Dr. Natalie Hahn, interviewing rural Nigerian woman about dawa dawa, a local food that was being enriched with soybeans.
International Institute of Tropical Agriculture, IITA, Ibadan Nigeria. Artist, Dorothy Hayes, 1988. Detail.
Dr. Natalie Hahn received an honorary chieftaincy title by the Yoruba Nation as the Balogun Iyalaje, translated as the "women who brings empowerment to others". The title was awarded for her work with colleagues at the International Institute of Tropical Agriculture, IITA, in introducing new food crops, particularly soybeans, to thousands of rural women.
As a fortunate Nebraskan with a 4-H and farm family background and a thirty-eight year career with the United Nations, primarily in Africa, I owe my home state a great deal with a rich heritage and privileged opportunities. On many occasions, my journalistic mother, Grayce Hahn Burney, and I visited many Nebraska schools and we found that most of the students had limited knowledge of world events, geography and cultures. The idea hit—an opportunity to provide information on global resources and fellowships for students and faculty throughout the state. Thus, the Malaika Foundation was founded in 1994. Malaika means “my angel” in Swahili, the primary language of Kenya and Tanzania.

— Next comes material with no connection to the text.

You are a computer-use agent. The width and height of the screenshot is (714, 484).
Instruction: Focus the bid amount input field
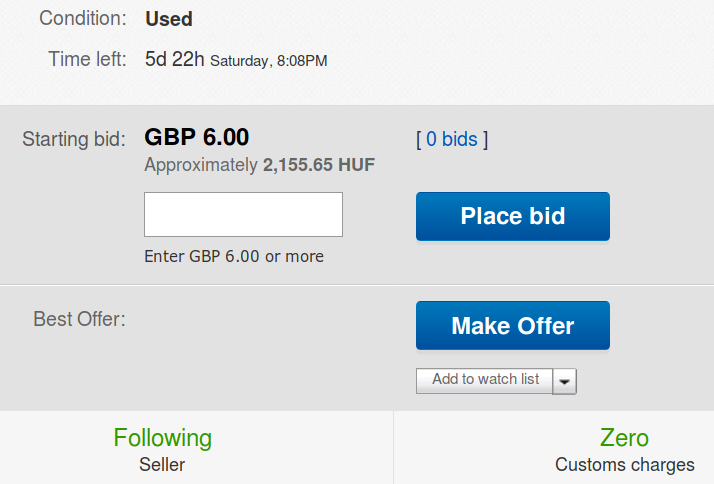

During the past 26 years and in close collaboration with the Nebraska Department of Education, Malaika has assisted in organizing symposia, from Omaha to Scottsbluff on Bringing the World to Your Classroom, for approximately 3,800 teachers and students. Sixty-eight global fellowships have been awarded for travel to 28 countries on five continents with funding from Fund for Teachers, www.fundforteachers.org and Kenneth Morrison, an international agricultural entrepreneur from Hastings, NE. An African Celebration and Art Auction, Joslyn Art Museum, Omaha, 2010, raised $100,000 for global fellowships and the Gala to Support Global Education, 2013, was organized by students in the College of Education and Human Sciences at the University of Nebraska, Lincoln. African art, including paintings, carvings and masks were sold at both events with African music, fashion and food. The Malaika Foundation Board of Directors has provided excellent guidance with the leadership of chairman, Dr. Douglas Christensen, Emeritus Commissioner of Education-Nebraska. Malaika Ambassadors have been appointed in eight Nebraska Colleges and Universities and assist in acquainting fellow teachers and students of global travel and educational resources.
The Malaika focus has been enhanced with a shift in ensuring that Nebraska’s history must also be understood and recognized. As Dr. Robert Manley, a Nebraska Historian and teacher of mine at the University of Nebraska, so wisely advised, “you must know Nebraska before you can know the world”. Being a global ambassador requires an understanding of Nebraska heritage and family history.
In 2019 and 2020, sixty -one items of African and Central American art has been donated by Malaika to Nebraska colleges, universities and libraries and to honor outstanding global educators. In collaboration with the Metropolitan Community College, a North Omaha African Art Corridor is being organized.
Our goal is preparing Nebraska’s students to be global citizens and ensuring the opportunity to experience other cultures while understanding and building upon Nebraska’s heritage.
Natalie D. Hahn
Dr. Natalie Hahn is a native af Polk, Nebraska and now lives in Central City and Lincoln, Nebraska.